*Task details:*
Write out each line of the entries below that holds the word "column".

*Source material:*

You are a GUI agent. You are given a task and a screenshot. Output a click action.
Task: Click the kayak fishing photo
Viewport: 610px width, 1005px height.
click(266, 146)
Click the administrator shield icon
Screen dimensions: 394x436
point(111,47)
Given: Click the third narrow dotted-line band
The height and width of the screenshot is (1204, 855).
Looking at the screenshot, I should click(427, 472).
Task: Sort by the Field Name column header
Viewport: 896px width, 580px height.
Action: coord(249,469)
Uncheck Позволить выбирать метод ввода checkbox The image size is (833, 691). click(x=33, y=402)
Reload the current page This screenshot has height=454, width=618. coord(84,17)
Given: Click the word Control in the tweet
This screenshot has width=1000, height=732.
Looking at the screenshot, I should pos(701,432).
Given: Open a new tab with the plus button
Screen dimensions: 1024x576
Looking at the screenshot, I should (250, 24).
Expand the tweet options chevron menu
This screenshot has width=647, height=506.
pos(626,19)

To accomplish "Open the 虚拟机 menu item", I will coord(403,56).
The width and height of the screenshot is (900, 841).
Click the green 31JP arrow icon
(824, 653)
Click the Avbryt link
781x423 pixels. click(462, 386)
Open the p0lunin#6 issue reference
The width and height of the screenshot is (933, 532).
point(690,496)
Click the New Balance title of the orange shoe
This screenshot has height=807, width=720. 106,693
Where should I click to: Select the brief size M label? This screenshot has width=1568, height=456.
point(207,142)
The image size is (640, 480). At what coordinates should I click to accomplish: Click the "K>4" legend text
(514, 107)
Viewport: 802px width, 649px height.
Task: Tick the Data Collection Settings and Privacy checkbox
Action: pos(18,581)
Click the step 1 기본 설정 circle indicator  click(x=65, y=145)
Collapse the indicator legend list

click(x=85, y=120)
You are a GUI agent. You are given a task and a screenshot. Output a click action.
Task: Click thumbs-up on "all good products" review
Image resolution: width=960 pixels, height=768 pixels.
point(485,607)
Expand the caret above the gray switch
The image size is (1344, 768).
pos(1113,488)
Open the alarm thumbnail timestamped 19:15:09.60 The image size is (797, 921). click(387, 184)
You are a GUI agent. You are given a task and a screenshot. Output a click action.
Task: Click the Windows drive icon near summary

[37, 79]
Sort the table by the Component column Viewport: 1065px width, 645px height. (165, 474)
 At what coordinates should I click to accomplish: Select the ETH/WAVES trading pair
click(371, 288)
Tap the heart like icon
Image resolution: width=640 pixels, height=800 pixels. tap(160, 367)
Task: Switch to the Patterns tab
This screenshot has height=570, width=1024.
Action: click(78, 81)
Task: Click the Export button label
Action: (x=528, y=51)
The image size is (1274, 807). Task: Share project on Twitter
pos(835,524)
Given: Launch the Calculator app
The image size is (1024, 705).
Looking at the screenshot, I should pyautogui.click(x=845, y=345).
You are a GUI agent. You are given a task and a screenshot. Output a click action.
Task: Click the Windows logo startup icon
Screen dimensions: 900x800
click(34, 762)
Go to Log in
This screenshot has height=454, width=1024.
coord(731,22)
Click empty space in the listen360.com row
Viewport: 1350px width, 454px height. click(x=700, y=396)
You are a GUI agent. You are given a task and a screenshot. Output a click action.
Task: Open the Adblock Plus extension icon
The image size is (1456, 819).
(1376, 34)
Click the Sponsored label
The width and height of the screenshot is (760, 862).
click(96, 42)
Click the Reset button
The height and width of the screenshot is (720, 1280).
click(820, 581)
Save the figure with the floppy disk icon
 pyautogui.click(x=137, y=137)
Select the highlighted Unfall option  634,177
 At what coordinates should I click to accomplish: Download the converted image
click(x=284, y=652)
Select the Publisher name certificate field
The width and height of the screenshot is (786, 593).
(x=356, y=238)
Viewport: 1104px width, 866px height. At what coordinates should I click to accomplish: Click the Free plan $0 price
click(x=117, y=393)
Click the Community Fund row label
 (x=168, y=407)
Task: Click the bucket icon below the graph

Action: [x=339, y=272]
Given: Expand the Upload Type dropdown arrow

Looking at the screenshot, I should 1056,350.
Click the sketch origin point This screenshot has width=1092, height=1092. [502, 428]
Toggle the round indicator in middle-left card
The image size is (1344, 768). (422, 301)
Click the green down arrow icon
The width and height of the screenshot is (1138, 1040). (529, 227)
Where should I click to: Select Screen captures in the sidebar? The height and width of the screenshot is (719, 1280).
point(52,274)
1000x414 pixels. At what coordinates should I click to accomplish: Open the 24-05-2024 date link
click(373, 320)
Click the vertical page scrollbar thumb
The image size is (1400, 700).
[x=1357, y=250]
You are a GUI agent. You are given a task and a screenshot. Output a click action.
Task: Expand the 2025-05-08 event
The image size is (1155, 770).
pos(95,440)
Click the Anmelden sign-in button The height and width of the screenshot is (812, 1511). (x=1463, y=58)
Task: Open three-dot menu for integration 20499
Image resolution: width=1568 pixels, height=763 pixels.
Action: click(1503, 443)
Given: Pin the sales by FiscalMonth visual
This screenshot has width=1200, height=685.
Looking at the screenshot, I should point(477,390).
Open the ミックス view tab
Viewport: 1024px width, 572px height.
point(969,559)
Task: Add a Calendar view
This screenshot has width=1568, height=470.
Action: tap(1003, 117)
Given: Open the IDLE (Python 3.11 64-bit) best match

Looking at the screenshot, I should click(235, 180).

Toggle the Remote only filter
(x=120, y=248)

*Exercise result:*
Task: Sort by the Field Name column header
Sort the table by the Component column Viewport: 1065px width, 645px height. (165, 474)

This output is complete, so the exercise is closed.